Who uses it: Quantum physicists
What it means: The more precisely you measure the position of something (specifically, a subatomic particle), the less precise your measurement of the object's momentum.
How you can use it: When you don't want to interfere with something by naming it or measuring it.
Someone first explained the Heisenberg Uncertainty Principle to me as the idea that measuring something changes it. This might be true, but it's not the Uncertainty Principle. I don't pretend to understand these things, but I think the Uncertainty Principle says that you can chart motion accurately, or you can measure position accurately, but you can't do both things at the same time.
The idea that we change things by measuring them, though, was very much in my mind last night, when Anna and I saw Grizzly Man. By weird coincidence, today -- or possibly yesterday -- is the second anniversary of the death of Timothy Treadwell, the movie's subject. Timothy Treadwell lived among bears in the Alaskan wilderness for 13 years, until one killed and ate him and his companion, Amie Huguenard.
Grizzly Man is a hard movie to watch. Much of it is Treadwell's own footage, which shows him living out a fantasy of himself as "kind warrior" and protector of the bears, who tolerated him but surely didn't need him. Watching him perform for the camera feels like watching a small child acting out an episode of "Batman." It's an uncomfortable combination of self-consciousness and yearning for significance. Treadwell, who seemed to have serious problems living in the human world, desperately wanted the bears to love him, and convinced himself that they were capable of that.
One of Werner Herzog's points, in this movie, seems to be that Treadwell differs from the rest of us -- and specifically, from Herzog himself -- only in degree. Herzog emphasizes the staginess of his live interview subjects, holding the camera shot long past the natural end point of an interview so that we see how the subjects themselves are posing, are presenting fantasy versions of themselves in their everyday lives. At times, it's downright brutal.

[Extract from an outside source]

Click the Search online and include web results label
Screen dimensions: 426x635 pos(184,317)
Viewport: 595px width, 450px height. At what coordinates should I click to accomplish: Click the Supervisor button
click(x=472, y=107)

I want to argue with what seems to be Herzog's premise, that we're all just playing out our fantasies of heroism before an audience -- but what's this blog?
1 comment:
My limited understanding of the HUP is that at a very subatomic level, when you try to track the movement of a tiny little thing, the amount of energy you expose it to (in the form of light I believe) effects the energy/movement of it. So this would mean that in certain instances, the act of observing something changes it.
I'm not completely sure that this dynamic applies neatly to all blogging, even this. Certain writers make a big show of cannabilizing their life for their art, and I believe Phililp Levine wrote a nice poem on this somewhere (though I can't remember which one it was.) But there's something old-fashioned and rich and deeply satisfying about reading someone reflecting on their life. Give yourself some leeway.